On July 11, the Family Federation for World Peace and Unification, widely known as the Unification Church, said the mother of the suspect is a member of the religious group. The religious group also said the mother had joined the group around 1998 and went bankrupt around 2002. Japanese political parties and media called the act "a challenge to democracy" or "attack on freedom of speech". At the time of writing, the motive of the suspect isn’t yet completely clear. And the police and media reports indicate that it wasn’t political. However, the incident revealed Abe’s past as a right-wing nationalist that has never been told in Japan. Also, what the Japanese population have been lost by his "one-strong" politics was buried in the dark.

Politicians’ links with a "certain religious group"

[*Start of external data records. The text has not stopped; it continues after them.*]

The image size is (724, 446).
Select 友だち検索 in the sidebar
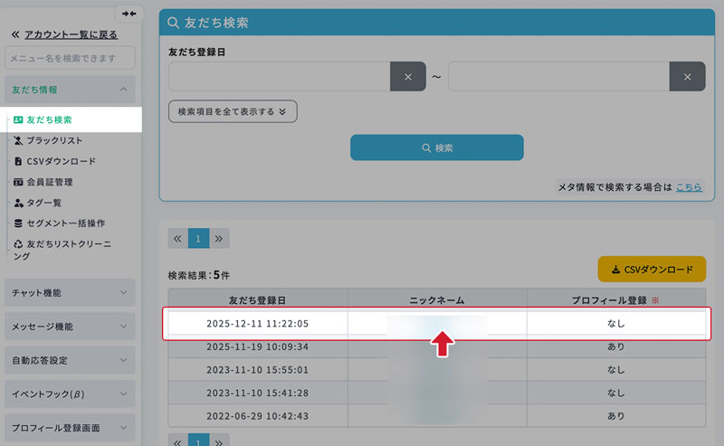click(50, 119)
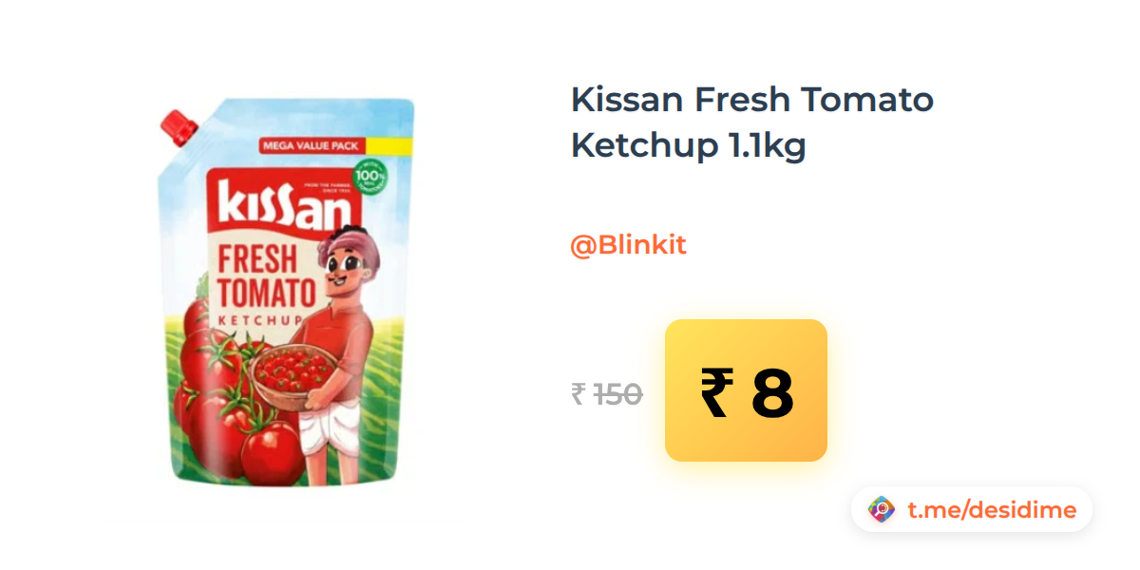Click the @Blinkit store label
The width and height of the screenshot is (1140, 570).
point(628,245)
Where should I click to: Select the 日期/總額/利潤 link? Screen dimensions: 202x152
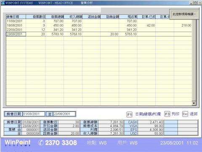148,114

The incident of gun violence is extremely rare and unexpected in Japan, where possession of firearms is strictly prohibited. So, Abe’s death has shone a spotlight on the suspect’s family troubles with a "certain religious group": the former Unification Church (currently Family Federation for World Peace and Unification). For decades, the close relationship between the former Unification Church and the Liberal Democratic Party (LDP) leaders has been the issue that has hardly been discussed in Japan. The former Unification Church was established in 1954 in the South Korean by anti-communist Sun Myung Moon. Some officials of the then Sung-man Lee regime were also involved in the establishment [1]. The Japanese branch was opened in 1959. And in the 1990s, the group expanded aggressively throughout the world. Abe and his grandfather Nobusuke Kishi, also a former Japanese Prime Ministers, were not members. But they were known as supporters [2].

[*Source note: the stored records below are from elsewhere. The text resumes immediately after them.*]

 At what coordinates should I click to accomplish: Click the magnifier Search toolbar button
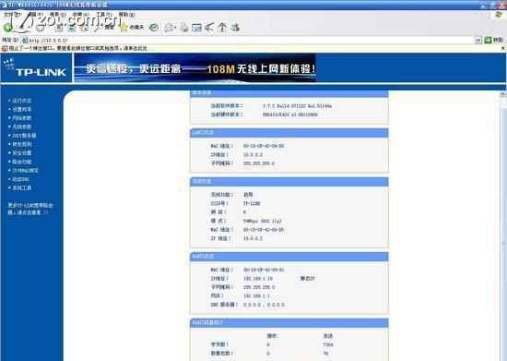pyautogui.click(x=104, y=28)
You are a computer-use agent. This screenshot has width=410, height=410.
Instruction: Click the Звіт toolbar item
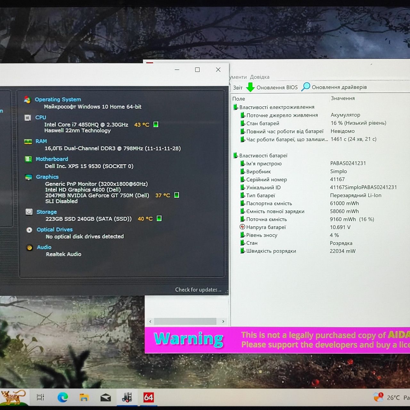(238, 87)
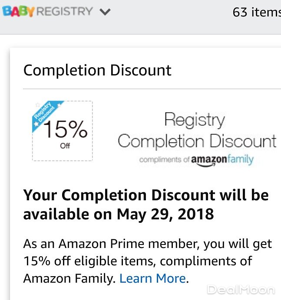Click the May 29, 2018 date text
The height and width of the screenshot is (300, 281).
(165, 214)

The group was one of the LDP’s reliable allies against communism. Abe appeared at the former Unification Church-related events as a speaker in September 2021 via video link with the former US President Donald Trump [c]. The former Unification Church (currently Family Federation for World Peace and Unification) is inseparable from the anti-communism rightist group: International Federation for Victory over Communism [3].

Links with another religious group

Abe also had connections with another right-wing religious group: the Shinto Association of Spiritual Leadership (SAS). He was the Chairperson of the Shinto Association of Spiritual Leadership Diet Members’ Caucus, an affiliate of the organization which is composed of members of parliament. SAS is a political organization centered around the Shinto shrine world, with headquarters in all prefectures. The concept of "Shinto" (or Shintoism) defined by SAS resembles State Shinto, which was the official ideology of former Imperial Japan (from 1868 to 1945). The idea of SAS is full of discrimination due to incomprehension [4].

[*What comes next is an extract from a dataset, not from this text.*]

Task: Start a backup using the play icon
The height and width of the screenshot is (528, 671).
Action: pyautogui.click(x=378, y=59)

It has been pointed out that SAS has a close relationship with the "Nippon Kaigi" (the Japan Conference), a far-right nationalist organization that was established in 1997. The Japan Conference insists on revising the Constitution of Japan, especially Article 9 which forbids international acts of aggression which includes offensive wars. Both SAS and the Japan Conference have Diet Members’ Caucuses. Many parliamentary members belong to both of the two Caucuses. And the national image that the two groups are aiming for overlaps. [5]

Abe’s lasting legacy: constitutional revision

Abe’s career was crossed by international right-wing nationalism links. And even after his death, his political influence as a right-wing nationalist remains. On April 3 this year, Abe called for early revision to the Constitution of Japan: specifying the Self-Defense Forces (SDF) in its Article 9. And incumbent Prime Minister Fumio Kishida and other conservative party leaders were set to continue featuring Abe in constitutional reform debate. For Kishida, the constitutional revision issue was critical in keeping the LDP’s right-wing and pro-LDP conservative voters to his side. One of Kishida’s aides said "He is aiming to achieve constitutional amendment and make it his political legacy [6]."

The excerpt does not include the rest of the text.